# Text segment

══════════

It has been awhile since I have been on

fallen angel

New Member
Well hello everyone...welcome anyone new...This site has gotten me through some rough times. It has been awhile since I have been on...just trying to get by day by day...

so for the update..my oldest difficult child has been working part time steadly..he has a girlfriend now for a year, driving, and completed his first semester of college...I believe the girlfriend has been a postive influence..has been clean..still has some anger issues now and then which hopefully he will learn to control or it could mean some real trouble for him..but all in all he is doing good....

my younger difficult child is comming along....he is getting better at going to school but will see if he will graduate this year...has been working pt for a month now...still on probation but has not made much of attempt to do his community service..this will come back to bite him eventually....they random drug test him once and guess he came out clean since we haven't heard anything..they must of caught him on a good week..but I believe he is cleaning up his act that way..who knows...

══════════

# Raw data
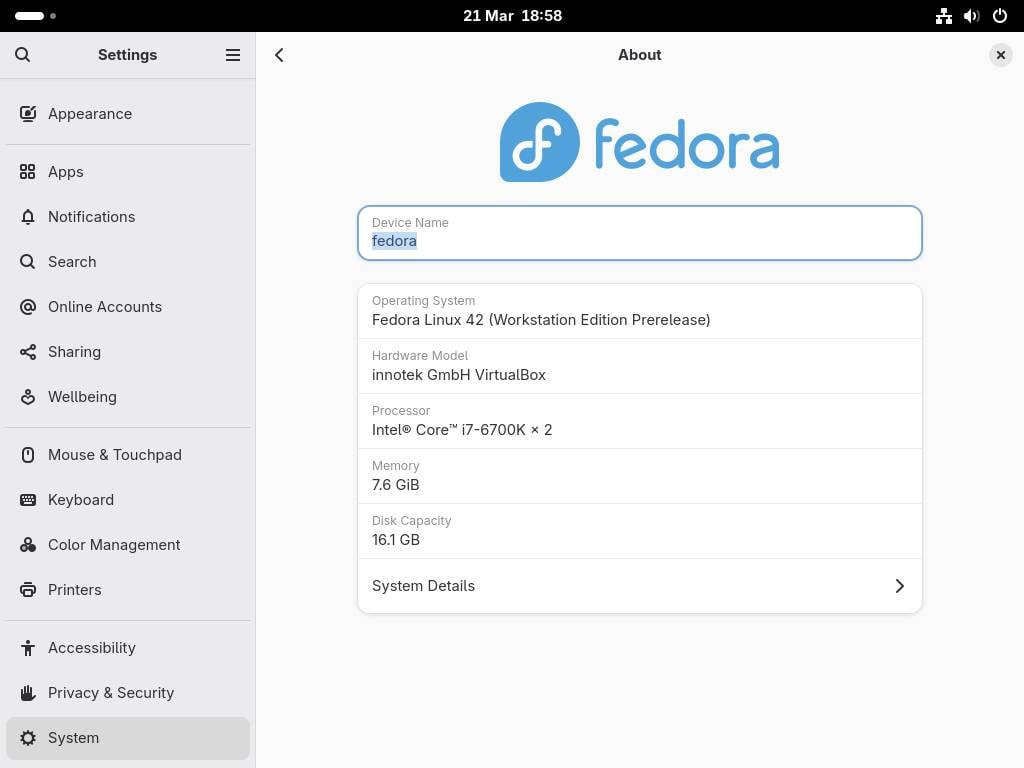Open the network status icon in top bar
This screenshot has width=1024, height=768.
click(x=943, y=16)
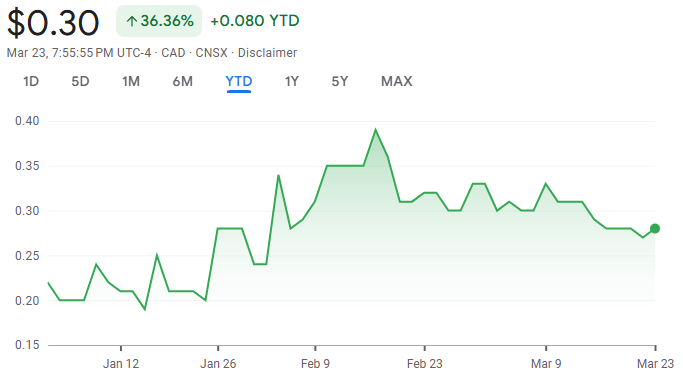Click the up arrow icon in percentage badge
683x384 pixels.
132,21
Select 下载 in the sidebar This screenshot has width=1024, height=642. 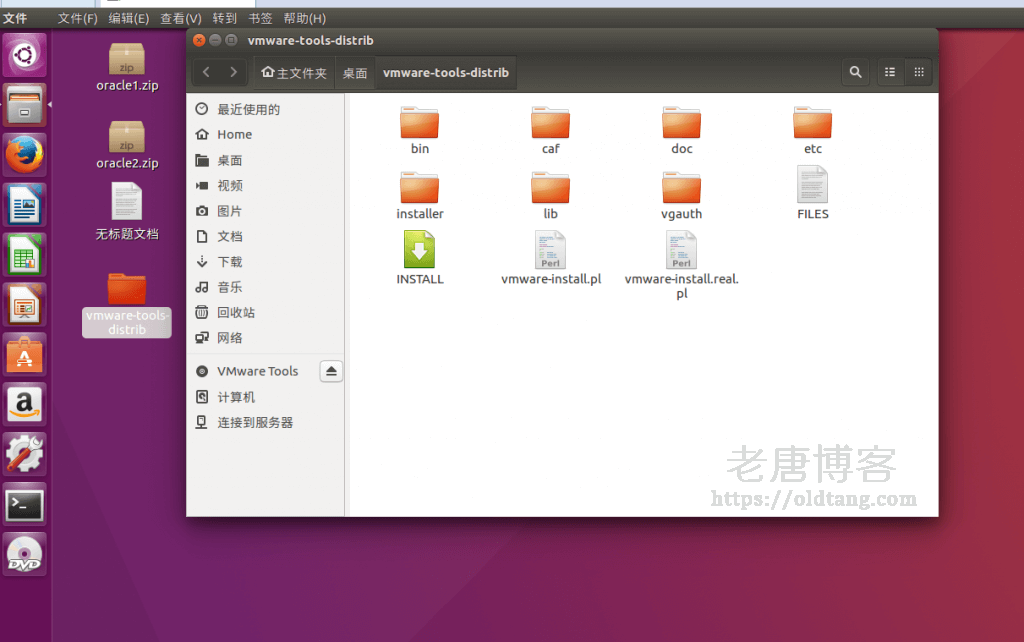click(x=230, y=262)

══════════

# Goal
Repeat the forum post word for word, starting at "so for the update..my" and ending at "is doing good....". The entries have no connection to the forum post.

# Task solution
so for the update..my oldest difficult child has been working part time steadly..he has a girlfriend now for a year, driving, and completed his first semester of college...I believe the girlfriend has been a postive influence..has been clean..still has some anger issues now and then which hopefully he will learn to control or it could mean some real trouble for him..but all in all he is doing good....